The HIV infection rate climbed sharply to a peak in 1997 at 27-percent of all 15 to 49-year-olds.
With a massive, foreign-funded treatment programme, it fell to 13.3-percent in 2017.
Last year Zimbabwe still had one of the highest HIV prevalences in sub-Saharan Africa, with 1.3 million people living with HIV.
But nearly every pregnant woman now has access to anti retroviral medicines, according to avert.org
Zimbabwe has consistently been ranked as one of the most corrupt countries in the world, rated at 160th out of 180 last year.
Transparency International said that the problems range from “petty, bureaucratic and political corruption to grand forms of corruption involving high-level officials.”
It also highlighted “the deeply entrenched system of political patronage, the tight grip of the ruling party over the security forces, and the history of political violence, repression and manipulation.”
Zimbabwe is one of the least open countries for press freedom in the world.

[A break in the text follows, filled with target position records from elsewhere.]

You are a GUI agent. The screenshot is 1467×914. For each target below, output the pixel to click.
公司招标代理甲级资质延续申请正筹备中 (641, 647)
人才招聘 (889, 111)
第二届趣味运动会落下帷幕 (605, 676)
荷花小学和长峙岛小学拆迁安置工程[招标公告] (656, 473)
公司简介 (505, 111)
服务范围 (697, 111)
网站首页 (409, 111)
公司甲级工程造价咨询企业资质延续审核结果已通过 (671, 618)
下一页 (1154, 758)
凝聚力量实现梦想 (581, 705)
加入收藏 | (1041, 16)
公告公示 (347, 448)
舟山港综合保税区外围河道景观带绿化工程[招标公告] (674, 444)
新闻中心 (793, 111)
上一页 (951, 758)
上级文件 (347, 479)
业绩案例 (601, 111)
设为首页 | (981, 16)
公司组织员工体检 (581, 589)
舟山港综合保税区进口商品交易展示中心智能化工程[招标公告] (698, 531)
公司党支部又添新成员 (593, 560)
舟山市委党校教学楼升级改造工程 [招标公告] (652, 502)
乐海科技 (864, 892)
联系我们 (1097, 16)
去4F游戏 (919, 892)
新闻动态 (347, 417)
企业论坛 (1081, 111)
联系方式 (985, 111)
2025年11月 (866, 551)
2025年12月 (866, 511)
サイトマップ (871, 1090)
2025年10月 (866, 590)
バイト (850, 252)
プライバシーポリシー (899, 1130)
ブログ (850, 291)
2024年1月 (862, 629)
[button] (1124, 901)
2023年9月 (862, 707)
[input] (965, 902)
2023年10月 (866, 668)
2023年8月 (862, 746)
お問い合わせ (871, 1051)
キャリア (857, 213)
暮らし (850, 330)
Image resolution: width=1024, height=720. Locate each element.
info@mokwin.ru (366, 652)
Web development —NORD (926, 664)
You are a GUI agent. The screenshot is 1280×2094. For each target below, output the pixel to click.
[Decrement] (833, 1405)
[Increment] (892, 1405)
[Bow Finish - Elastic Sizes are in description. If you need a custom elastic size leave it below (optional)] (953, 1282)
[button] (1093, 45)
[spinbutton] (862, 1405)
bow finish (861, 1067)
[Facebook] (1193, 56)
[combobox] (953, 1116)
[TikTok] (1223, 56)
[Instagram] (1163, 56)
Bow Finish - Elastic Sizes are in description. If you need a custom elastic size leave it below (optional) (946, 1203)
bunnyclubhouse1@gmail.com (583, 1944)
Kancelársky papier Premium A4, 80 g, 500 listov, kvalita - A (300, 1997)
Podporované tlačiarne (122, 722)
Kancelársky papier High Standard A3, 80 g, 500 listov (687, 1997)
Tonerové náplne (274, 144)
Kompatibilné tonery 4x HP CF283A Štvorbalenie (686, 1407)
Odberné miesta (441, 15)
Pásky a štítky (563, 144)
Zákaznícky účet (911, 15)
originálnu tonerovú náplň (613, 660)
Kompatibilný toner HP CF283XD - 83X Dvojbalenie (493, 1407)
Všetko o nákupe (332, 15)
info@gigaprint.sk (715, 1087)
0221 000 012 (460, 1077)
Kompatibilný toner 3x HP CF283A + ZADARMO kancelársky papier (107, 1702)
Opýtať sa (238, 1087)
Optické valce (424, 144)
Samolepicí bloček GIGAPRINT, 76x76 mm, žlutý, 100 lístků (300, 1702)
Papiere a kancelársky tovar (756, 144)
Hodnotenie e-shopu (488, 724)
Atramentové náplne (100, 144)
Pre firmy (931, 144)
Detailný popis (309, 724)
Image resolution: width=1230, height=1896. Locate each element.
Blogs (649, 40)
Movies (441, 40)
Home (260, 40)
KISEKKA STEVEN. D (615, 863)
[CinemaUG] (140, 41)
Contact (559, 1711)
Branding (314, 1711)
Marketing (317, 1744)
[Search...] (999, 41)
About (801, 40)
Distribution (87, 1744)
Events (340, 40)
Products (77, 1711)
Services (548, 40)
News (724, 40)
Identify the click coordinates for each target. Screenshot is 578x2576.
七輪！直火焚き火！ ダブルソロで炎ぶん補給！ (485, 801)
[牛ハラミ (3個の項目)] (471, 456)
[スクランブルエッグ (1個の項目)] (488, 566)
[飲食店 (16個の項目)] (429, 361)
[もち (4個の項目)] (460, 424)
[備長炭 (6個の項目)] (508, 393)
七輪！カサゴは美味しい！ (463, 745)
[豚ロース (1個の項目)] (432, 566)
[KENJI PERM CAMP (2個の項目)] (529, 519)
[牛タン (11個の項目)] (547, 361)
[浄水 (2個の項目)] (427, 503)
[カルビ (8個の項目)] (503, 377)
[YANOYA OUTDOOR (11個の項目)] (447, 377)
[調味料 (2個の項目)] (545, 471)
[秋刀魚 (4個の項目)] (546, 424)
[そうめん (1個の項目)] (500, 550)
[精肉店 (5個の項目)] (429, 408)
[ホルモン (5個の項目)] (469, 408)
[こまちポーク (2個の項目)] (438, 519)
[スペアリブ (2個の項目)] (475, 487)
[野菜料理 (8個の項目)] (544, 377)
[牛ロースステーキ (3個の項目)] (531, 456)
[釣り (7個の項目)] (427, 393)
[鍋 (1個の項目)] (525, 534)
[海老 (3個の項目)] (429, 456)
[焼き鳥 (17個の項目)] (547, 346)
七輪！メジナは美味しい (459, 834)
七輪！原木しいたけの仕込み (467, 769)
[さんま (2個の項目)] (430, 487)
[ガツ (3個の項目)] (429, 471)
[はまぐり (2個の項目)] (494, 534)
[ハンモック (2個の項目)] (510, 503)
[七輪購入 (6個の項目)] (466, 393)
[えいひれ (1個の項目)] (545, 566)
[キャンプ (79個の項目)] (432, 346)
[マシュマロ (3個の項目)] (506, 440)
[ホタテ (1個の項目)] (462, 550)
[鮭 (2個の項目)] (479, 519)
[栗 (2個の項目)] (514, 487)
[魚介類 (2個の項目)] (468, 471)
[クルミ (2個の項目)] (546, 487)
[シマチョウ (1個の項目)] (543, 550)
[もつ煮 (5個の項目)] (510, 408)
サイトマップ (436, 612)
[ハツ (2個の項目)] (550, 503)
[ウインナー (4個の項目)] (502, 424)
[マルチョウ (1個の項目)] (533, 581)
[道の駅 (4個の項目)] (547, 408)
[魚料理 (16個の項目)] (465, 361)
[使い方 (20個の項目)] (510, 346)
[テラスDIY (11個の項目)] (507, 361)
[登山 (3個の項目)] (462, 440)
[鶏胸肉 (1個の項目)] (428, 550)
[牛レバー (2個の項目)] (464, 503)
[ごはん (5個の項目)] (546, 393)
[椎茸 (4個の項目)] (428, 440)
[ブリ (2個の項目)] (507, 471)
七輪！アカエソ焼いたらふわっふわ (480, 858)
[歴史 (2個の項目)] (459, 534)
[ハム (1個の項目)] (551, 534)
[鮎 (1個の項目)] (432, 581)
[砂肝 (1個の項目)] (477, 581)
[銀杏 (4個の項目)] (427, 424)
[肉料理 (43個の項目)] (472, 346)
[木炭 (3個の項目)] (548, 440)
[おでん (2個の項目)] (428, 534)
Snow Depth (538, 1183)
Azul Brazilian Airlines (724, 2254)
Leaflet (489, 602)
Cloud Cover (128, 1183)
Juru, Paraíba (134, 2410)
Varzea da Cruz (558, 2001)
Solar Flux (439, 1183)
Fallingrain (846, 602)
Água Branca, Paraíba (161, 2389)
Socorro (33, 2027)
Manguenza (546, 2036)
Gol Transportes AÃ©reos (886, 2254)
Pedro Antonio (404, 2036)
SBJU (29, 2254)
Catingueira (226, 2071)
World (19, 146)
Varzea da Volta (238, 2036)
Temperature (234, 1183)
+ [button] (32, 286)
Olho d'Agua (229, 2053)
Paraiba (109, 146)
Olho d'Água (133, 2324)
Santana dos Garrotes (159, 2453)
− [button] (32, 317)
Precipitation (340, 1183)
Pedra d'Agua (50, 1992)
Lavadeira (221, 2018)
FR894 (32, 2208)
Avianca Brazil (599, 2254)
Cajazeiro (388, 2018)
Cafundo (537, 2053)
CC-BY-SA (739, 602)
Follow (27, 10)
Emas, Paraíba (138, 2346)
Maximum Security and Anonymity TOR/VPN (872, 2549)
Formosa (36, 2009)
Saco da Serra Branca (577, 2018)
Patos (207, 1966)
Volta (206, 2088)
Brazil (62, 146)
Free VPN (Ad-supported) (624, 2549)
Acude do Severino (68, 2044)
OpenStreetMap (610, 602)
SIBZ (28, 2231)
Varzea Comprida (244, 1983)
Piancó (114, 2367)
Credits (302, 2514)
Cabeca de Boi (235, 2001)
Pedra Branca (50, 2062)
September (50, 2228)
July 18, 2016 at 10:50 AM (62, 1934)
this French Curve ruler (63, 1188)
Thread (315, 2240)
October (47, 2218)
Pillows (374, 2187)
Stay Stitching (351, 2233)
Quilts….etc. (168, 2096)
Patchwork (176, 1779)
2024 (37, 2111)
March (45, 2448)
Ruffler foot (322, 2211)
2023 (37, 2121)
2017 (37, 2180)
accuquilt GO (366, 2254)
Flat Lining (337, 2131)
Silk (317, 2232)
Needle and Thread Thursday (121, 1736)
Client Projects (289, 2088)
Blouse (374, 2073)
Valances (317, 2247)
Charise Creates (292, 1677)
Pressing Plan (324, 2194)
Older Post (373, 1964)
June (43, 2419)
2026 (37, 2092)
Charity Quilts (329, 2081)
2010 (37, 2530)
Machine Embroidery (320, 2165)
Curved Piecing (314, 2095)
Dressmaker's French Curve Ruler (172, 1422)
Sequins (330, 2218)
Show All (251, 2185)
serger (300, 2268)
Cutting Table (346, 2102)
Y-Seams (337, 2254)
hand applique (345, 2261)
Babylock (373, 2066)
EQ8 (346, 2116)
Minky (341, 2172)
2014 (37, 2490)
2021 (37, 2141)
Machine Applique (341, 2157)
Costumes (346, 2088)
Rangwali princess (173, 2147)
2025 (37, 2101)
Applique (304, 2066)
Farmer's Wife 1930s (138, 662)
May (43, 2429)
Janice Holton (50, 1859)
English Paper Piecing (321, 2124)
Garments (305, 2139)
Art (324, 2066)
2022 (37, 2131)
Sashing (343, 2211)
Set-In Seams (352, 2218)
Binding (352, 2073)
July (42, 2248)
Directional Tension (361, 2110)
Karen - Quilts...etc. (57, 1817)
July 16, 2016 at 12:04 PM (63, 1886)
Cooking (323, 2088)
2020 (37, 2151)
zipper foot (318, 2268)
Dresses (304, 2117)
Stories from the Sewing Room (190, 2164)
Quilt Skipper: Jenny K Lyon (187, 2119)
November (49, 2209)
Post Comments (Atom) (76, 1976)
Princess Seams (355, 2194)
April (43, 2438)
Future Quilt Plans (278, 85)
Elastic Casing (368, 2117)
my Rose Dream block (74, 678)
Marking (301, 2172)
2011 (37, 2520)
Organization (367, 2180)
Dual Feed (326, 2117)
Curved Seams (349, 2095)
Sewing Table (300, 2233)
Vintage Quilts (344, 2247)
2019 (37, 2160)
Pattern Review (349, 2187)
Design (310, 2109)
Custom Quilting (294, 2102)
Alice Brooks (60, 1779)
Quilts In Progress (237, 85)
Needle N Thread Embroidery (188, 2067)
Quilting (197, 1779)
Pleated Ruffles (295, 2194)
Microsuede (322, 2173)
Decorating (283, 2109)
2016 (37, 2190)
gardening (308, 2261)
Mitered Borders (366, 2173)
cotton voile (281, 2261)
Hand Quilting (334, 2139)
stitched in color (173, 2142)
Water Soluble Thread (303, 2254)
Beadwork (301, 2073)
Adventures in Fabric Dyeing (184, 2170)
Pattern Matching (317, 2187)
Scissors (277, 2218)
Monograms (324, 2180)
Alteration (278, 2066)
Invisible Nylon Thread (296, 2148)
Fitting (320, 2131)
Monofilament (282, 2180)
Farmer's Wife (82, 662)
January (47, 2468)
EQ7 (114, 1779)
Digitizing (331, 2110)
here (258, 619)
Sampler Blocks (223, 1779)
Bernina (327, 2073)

In 2002 it was ranked 122nd out of 139, and in 2019 127th out of 180.
Reporters Without Borders said that the government controls the two main newspapers, and all radio and television. Journalists must be accredited and foreign correspondents have been arrested and deported.
Figures are hard to pin down, but the International Organization for Migration (IOM) has said about three million Zimbabweans are believed to live abroad.
Many of them fled due the economic crisis, heading to South Africa, Botswana, the Middle East, the United States, Britain and Australia.
“Emigration, particularly after 2000, contributed significantly to brain drain especially in the health and education sectors,” IOM said.
“Zimbabwe was left incapacitated in terms of service delivery.”